Regrettez-vous, vous-même, d’avoir parfois manqué de courage ?

Mais oui. Forcément. D’aucun de ces reportages difficiles, d’aucun de ces séjours répétés dans les trous noirs de la planète, d’aucun de ces bord-à-bord avec l’horreur, je ne suis rentré sans me dire : « j’aurais dû faire plus, un peu plus ; ce maquis du GIA j’aurais dû prendre le risque d’y entrer ; cette femme kamikaze repentie du Sri Lanka j’aurais pu et dû faire davantage pour l’arracher à l’enfer ; ces hommes en train de mourir de faim, sous mes yeux, dans les monts Nouba, j’aurais dû tout faire, vraiment tout, pour les tirer de là et les sauver – au lieu de quoi cet “ordre des choses”, cet horrible “ordre des choses” qui fait que, au bout de quelques jours, j’ai été bien obligé de rentrer… ». Mais voilà. C’est comme ça. La seule façon de n’avoir jamais de regrets, c’est, comme les donneurs de leçons parisiens, de ne pas quitter son bureau.

Est-ce par le reportage que vous en apprenez le plus sur l’humain et sur vous- même ?

Comme dans toutes les situations extrêmes. Les choses, pour moi, sont très simples. A Paris, je ne vois rien. A la lettre, rien. Et tout se passe comme si, dès que je suis en reportage, mes sens étaient affinés, décuplés…

Comment travaillez-vous ?

C’est la question que m’a posée, un jour, Jean Hatzfeld. Je lui réponds que je note assez peu mais que j’ai une grande mémoire visuelle. J’entends tout. J’enregistre tout. Il suffit, je vous le répète, que je sois sur le terrain pour que s’opère en moi une sorte de décuplement des radars, d’hypertrophie de la mémoire.

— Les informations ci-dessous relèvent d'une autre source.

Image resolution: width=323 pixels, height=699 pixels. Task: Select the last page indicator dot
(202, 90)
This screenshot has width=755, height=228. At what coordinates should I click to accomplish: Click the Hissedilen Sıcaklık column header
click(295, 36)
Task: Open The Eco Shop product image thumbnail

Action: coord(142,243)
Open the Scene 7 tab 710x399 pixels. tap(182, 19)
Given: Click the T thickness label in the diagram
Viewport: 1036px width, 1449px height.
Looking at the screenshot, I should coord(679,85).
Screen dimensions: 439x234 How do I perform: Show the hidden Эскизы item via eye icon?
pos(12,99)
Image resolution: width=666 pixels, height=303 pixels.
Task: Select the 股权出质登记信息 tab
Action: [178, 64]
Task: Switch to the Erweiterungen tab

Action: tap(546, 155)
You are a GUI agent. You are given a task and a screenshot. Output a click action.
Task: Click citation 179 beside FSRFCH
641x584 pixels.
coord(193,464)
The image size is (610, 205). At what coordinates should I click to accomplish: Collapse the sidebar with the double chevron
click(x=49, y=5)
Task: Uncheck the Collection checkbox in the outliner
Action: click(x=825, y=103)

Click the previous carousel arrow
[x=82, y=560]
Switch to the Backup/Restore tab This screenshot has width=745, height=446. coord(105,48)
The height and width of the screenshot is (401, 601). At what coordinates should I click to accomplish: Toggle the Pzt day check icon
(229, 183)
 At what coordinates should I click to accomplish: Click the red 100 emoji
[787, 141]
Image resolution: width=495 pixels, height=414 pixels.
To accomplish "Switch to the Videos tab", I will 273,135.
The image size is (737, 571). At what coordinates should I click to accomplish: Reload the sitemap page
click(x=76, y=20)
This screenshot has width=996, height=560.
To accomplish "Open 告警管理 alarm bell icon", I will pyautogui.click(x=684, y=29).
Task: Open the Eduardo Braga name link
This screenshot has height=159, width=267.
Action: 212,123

Ce qui vous anime, c’est la passion de l’écriture ?

Avant l’écriture, il y a les autres, le souci des autres – toute une galerie de visages, croisés depuis mon premier contact avec la guerre, il y a trente ans, au Bangladesh, et qui me hantent. Je rentre, bien sûr. Je rentre toujours. Mais, croyez-moi, je n’oublie rien.

Comme chez Riszard Kapuscinski, l’effondrement semble marquer votre œuvre ?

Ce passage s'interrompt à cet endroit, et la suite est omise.